### Task:
No pictures should appear. The lines from the beginning of the listing through the one holding "The height and width of the screenshot is (770, 1304)." must be reproduced exactly, and nothing more.

____________________

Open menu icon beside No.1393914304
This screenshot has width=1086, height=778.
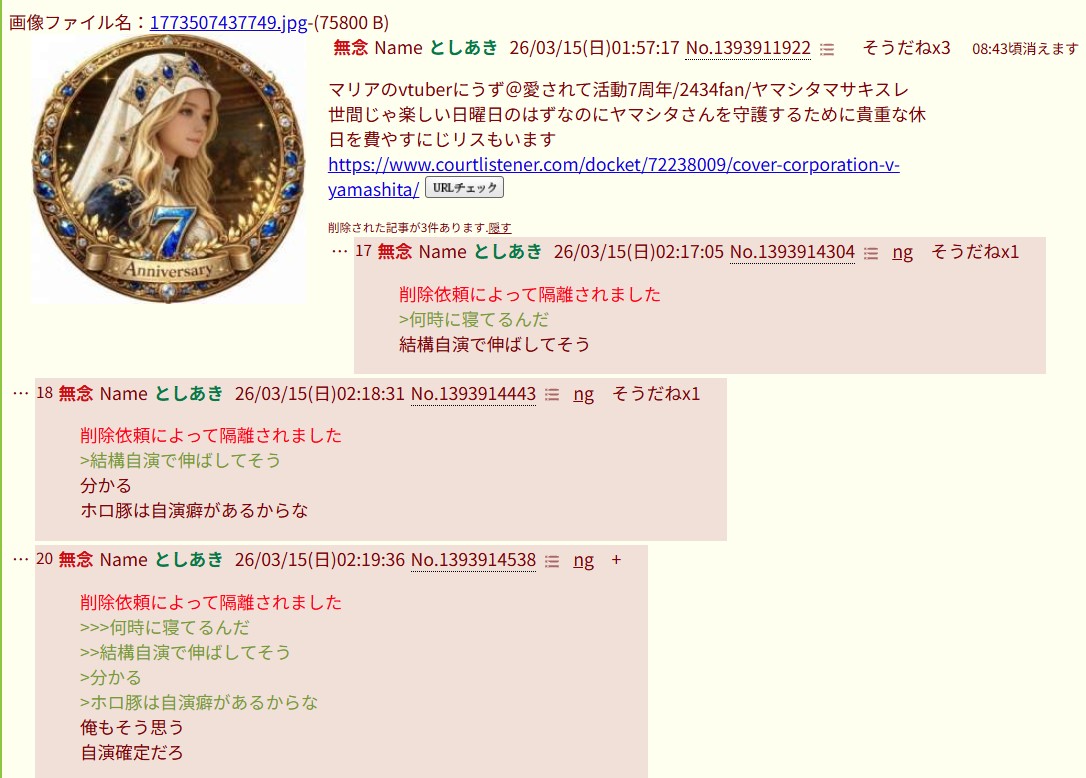coord(871,254)
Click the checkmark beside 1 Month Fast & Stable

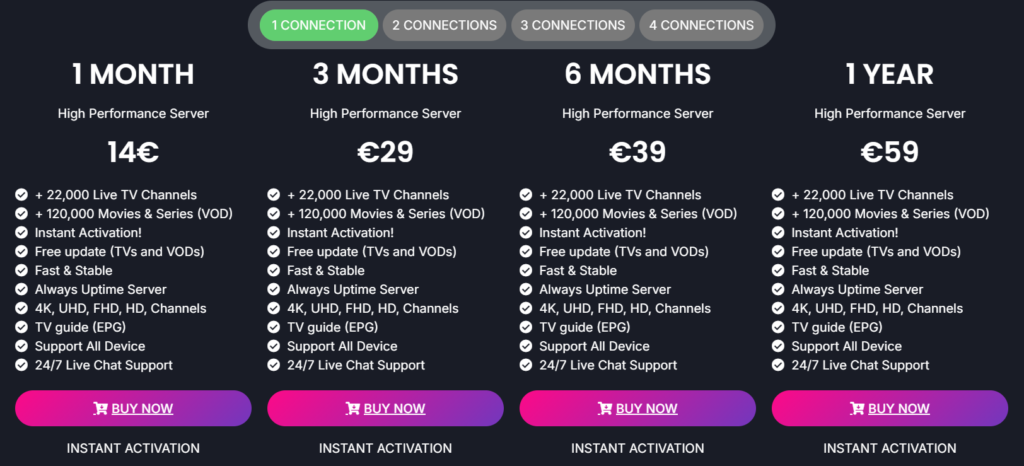pyautogui.click(x=22, y=271)
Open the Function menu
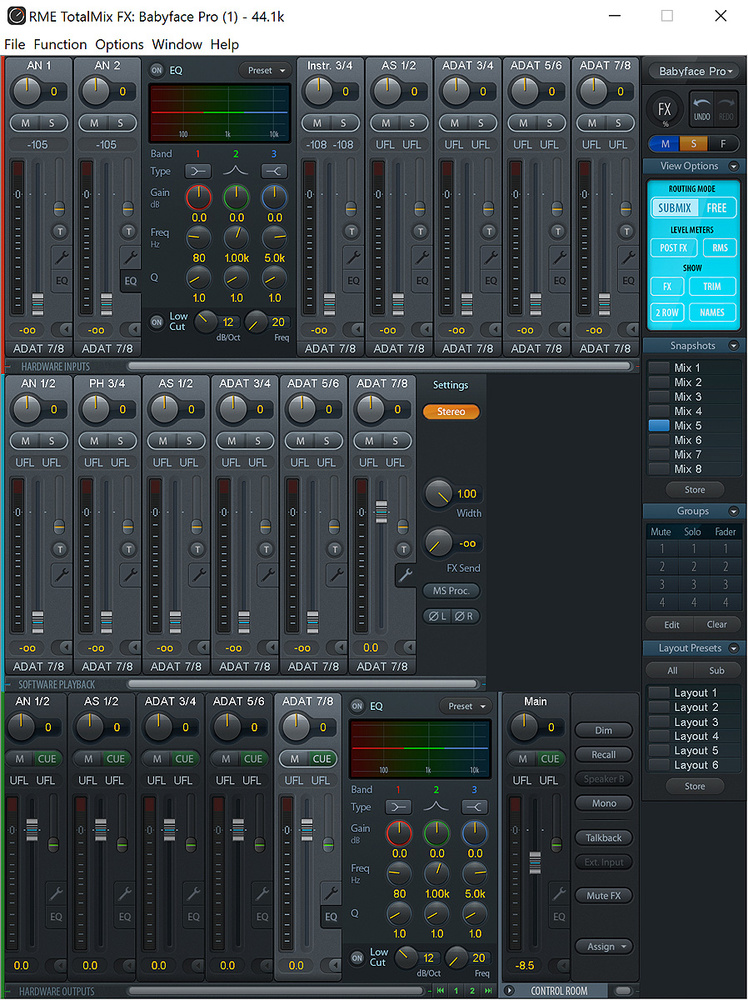This screenshot has width=748, height=1000. 60,44
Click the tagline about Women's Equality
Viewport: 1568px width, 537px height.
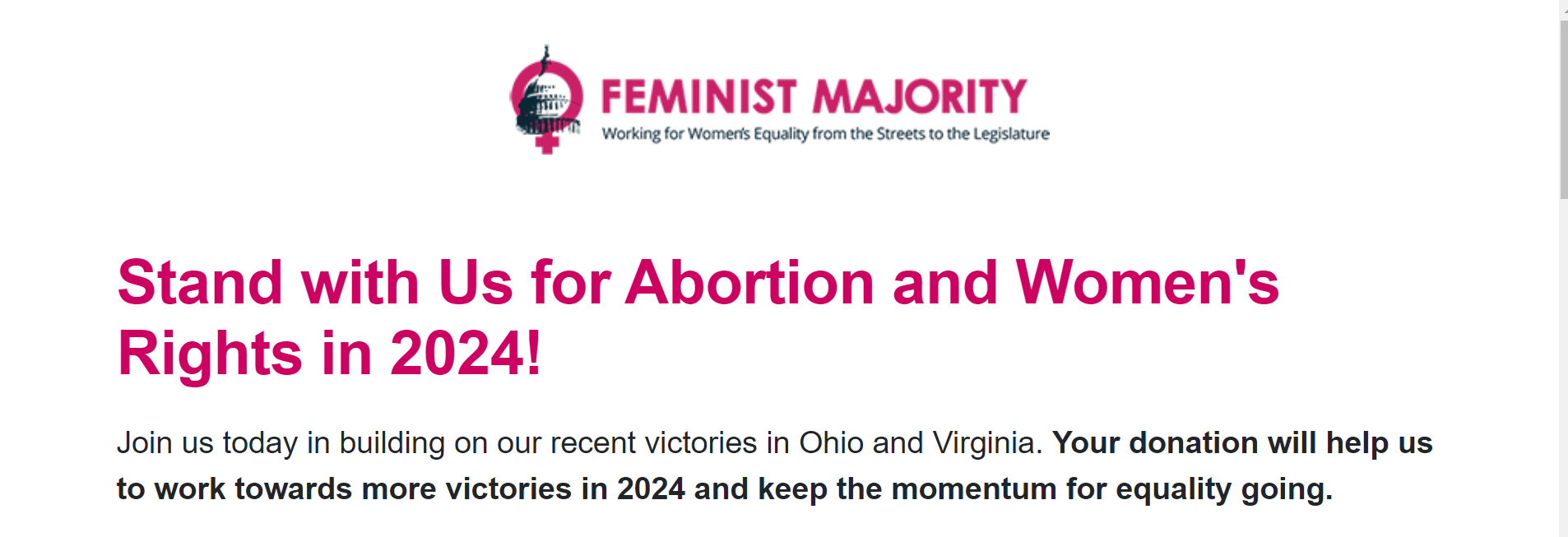coord(825,134)
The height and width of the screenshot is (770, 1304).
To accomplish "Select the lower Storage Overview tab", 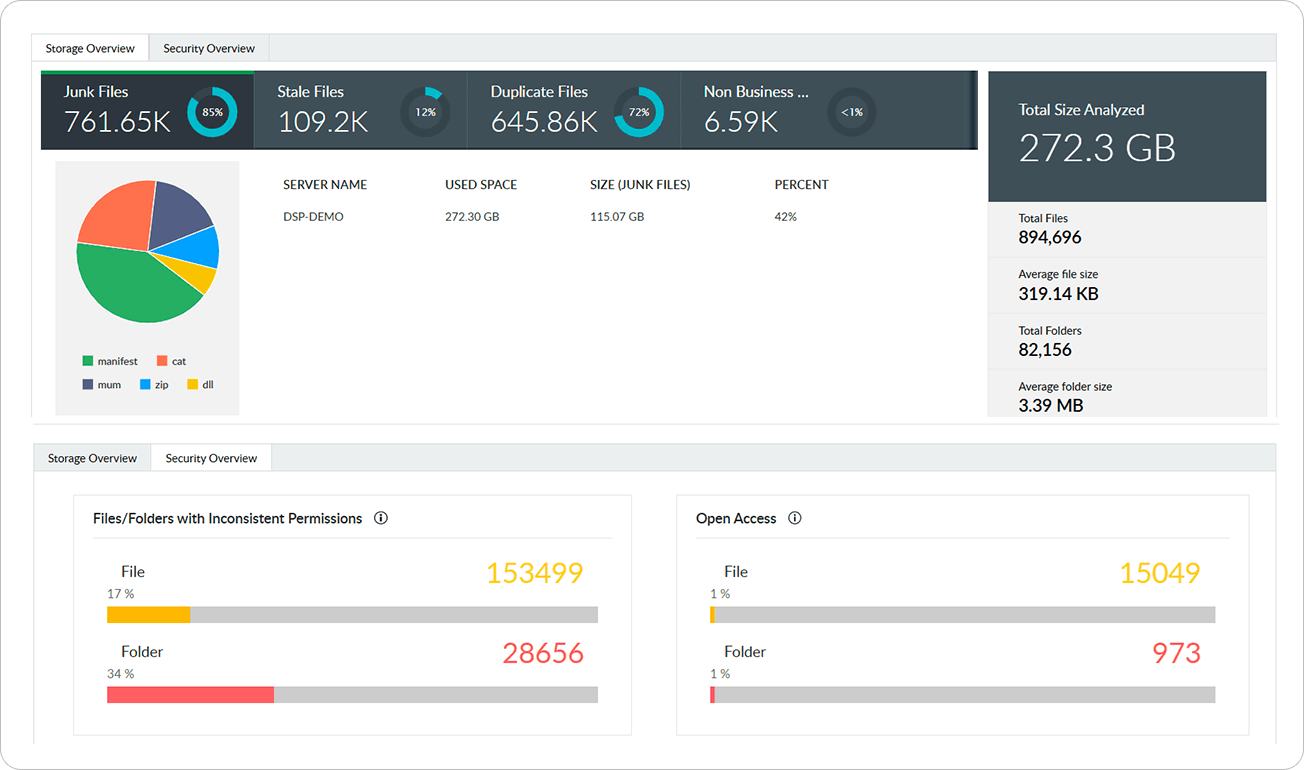I will pyautogui.click(x=92, y=457).
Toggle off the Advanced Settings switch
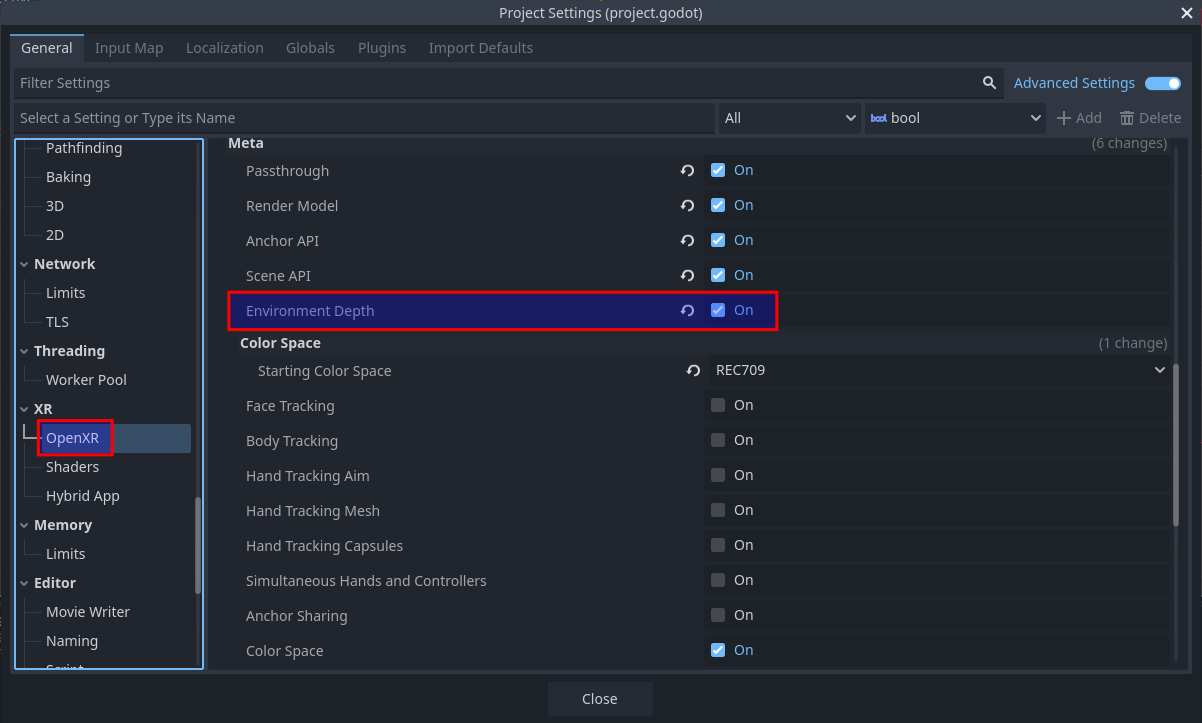Screen dimensions: 1202x723 click(x=1162, y=83)
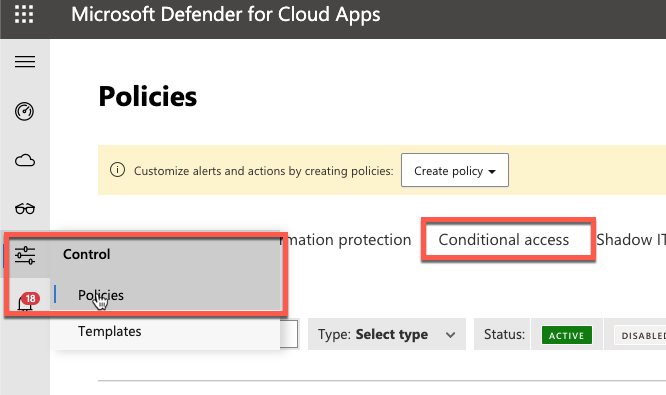Toggle the DISABLED status filter
The height and width of the screenshot is (395, 666).
640,335
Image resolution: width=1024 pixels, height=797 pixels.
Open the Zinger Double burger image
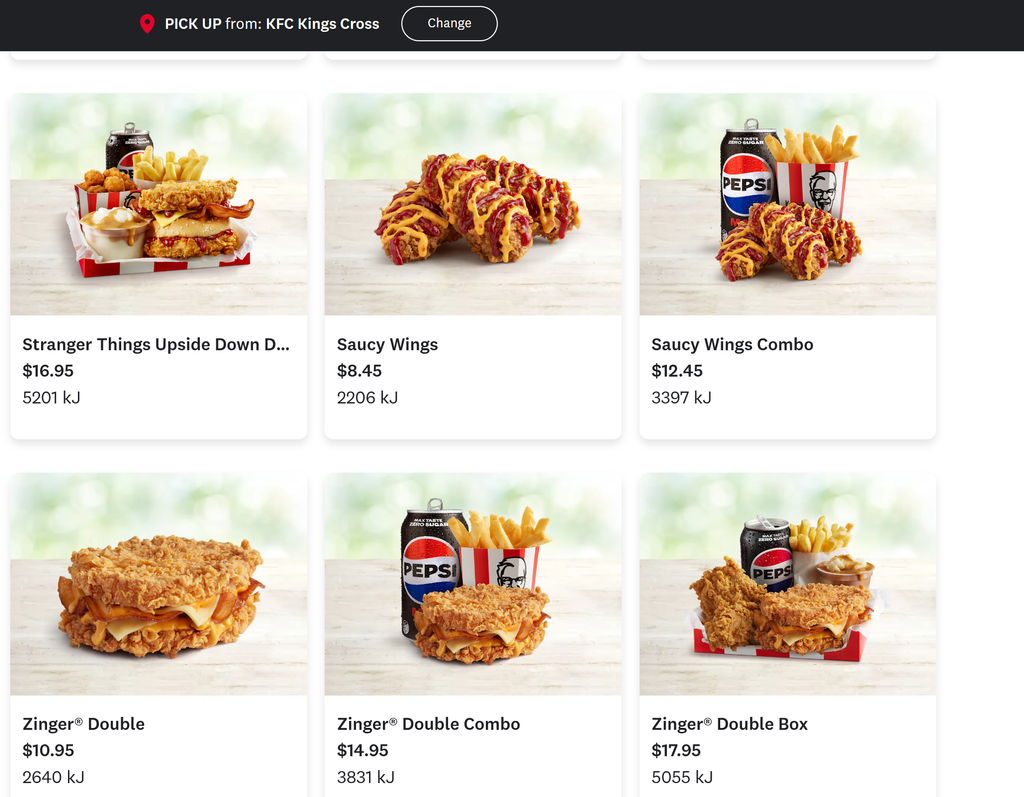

____________________

### The completed task:
Open menu icon beside No.1393914304
This screenshot has width=1086, height=778.
coord(871,254)
Click the checkmark beside 1 Month Fast & Stable

pyautogui.click(x=22, y=271)
Open the Function menu
This screenshot has width=748, height=1000. 60,44
Click the tagline about Women's Equality
Viewport: 1568px width, 537px height.
coord(825,134)
The height and width of the screenshot is (770, 1304).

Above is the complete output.